In children, several variants of congenital lymphedema are found with a varied combination of symptoms:

  • swelling of the fingers, hands or feet - from insignificant to the resemblance of the limbs to an elephant’s leg (without folds or characteristic outlines);
  • gradual spread of swelling along the arm or leg from bottom to top;
  • pain is absent (with slow progression) or appears with movement;
  • skin folds appear from edematous tissue;
  • the folding of the feet and hands is lost, it is impossible to pull or move the skin;
  • Externally, the skin looks like an orange peel.

If the disease is associated with genetic disorders, then it can appear immediately after birth or during school or adolescence.

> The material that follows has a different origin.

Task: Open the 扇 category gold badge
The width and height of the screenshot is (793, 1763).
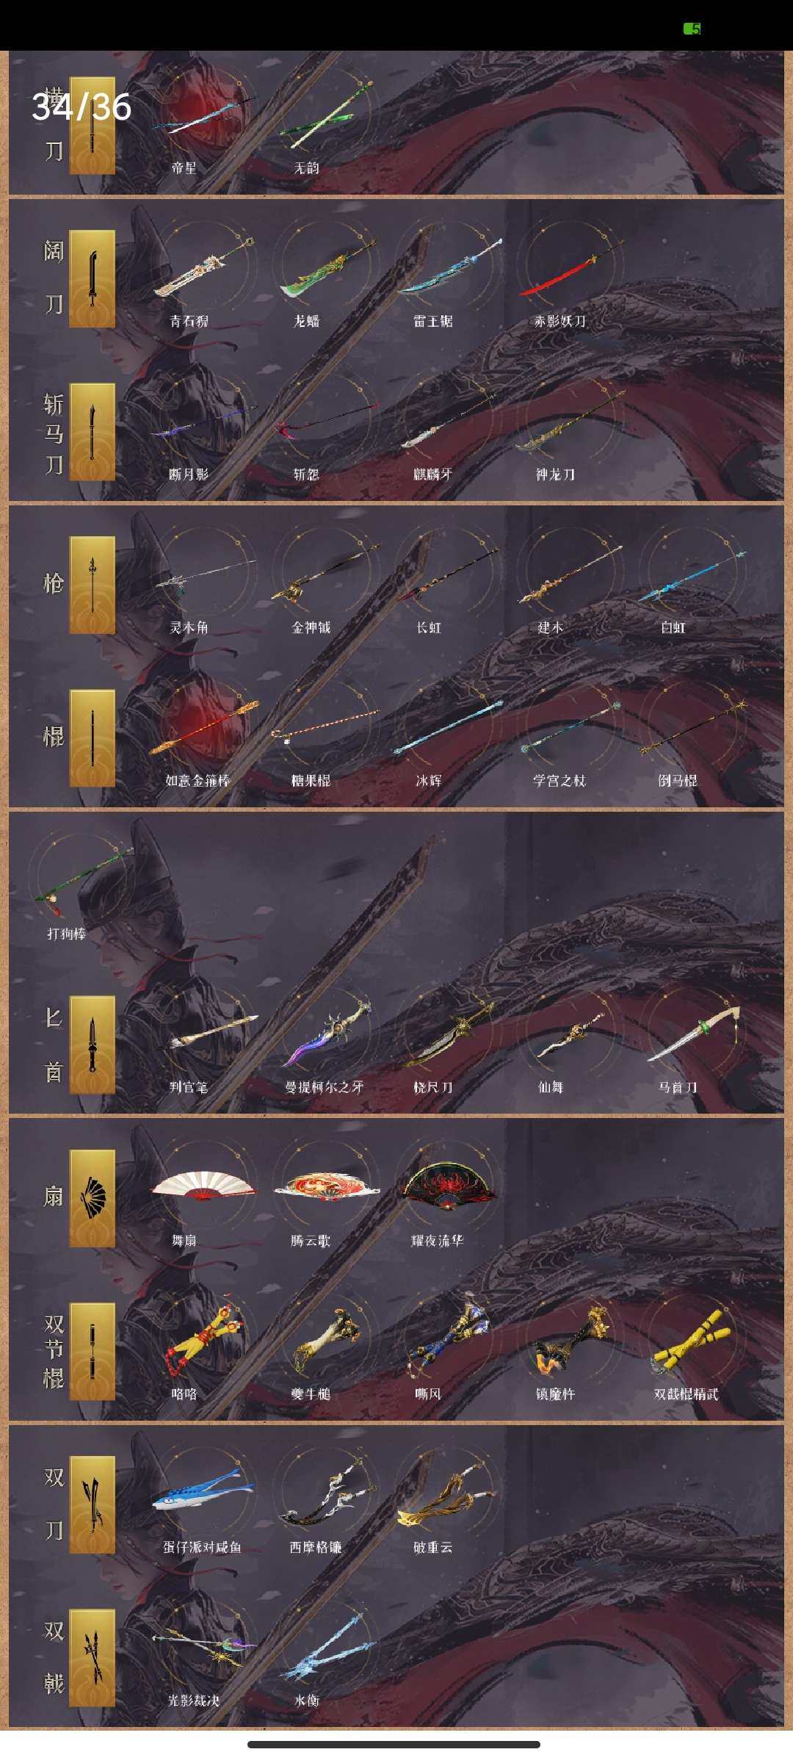Action: (93, 1198)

With minor anomalies in the development of the lymphatic system, swelling is compensated for a long time due to the redistribution of lymph movement. Then congenital diseases give symptoms already in adulthood. They are provoked by pregnancy, weight gain, and lack of protein in the diet.

In severe cases, hereditary lymphedema leads to the appearance of ulcers or erosions (an area without epithelium), they tend to suppurate. If the infection spreads to the lymphatic vessels, this leads to very rapid progression of the disease. The limbs become ugly, sepsis and severe circulatory disorders are possible.

Lymphedema in oncology: signs

If lymphedema is associated with cancer, then characteristic signs include:

  • lesion and thickening of one limb;
  • dense painless swelling;
  • thickening of skin folds;
  • there is no pattern of the network of saphenous veins;
  • pale skin, its color may change over time with the appearance of nutritional disorders (reddens, darkens and turns blue);
  • swelling below the level of the lymph node (for example, with changes in the pelvic area, the thigh swells, and with axillary localization, the shoulder);
  • spread downwards - from the thigh to the foot, from the shoulder to the hand;
  • slow progression;
  • general manifestations of the tumor: severe weakness, sweating, fever, weight loss.

Stagnation of lymph is provoked by prostate tumors, lymphomas (tumors in the lymph nodes), including lymphogranulomatosis, leukemia (blood cancer). Lymphedema is often the result of treatment for a malignant disease, as it occurs after surgery or radiation therapy. It is important to take into account that the first symptoms may appear even several years after removal of lymphatic tissue or irradiation.

The most common causes of lymphostasis are surgery in the axillary region for breast cancer and inguinal-femoral lymphadenectomy (excision of lymph nodes) for neoplasms of the pelvic organs.

Types: primary, secondary chronic

A comparison of the main types of chronic lymphedema (primary and secondary) is given in the table.

SignPrimary lymphedemaSecondary lymphedema
Age of patientsNewborns, children, young people (80% females under 18 years of age)Adults, elderly
Development mechanismAnomalies in the structure of the lymphatic networkInfection, tumor, trauma, surgery, burn disease, kidney damage, heart disease
Preferential localizationLower extremities (91-95%), less often upper, genitals
SymmetryDouble-sidedOne-sided
Provoking factorTrauma, pregnancyVenous insufficiency, varicose veins, thrombosis
Detection rateOne case per 10 thousand populationTen cases per thousand population

Complications

Stagnation of lymphatic fluid leads to disruption of tissue nutrition, which manifests itself in trophic changes:

  • dryness and thinning;
  • excessive keratinization, peeling;
  • skin cracks with fluid leakage;
  • ulcers, fistulas;
  • infection and its spread through soft tissues (phlegmon) or into the blood (sepsis);
  • malignant degeneration – lymphangiosarcoma.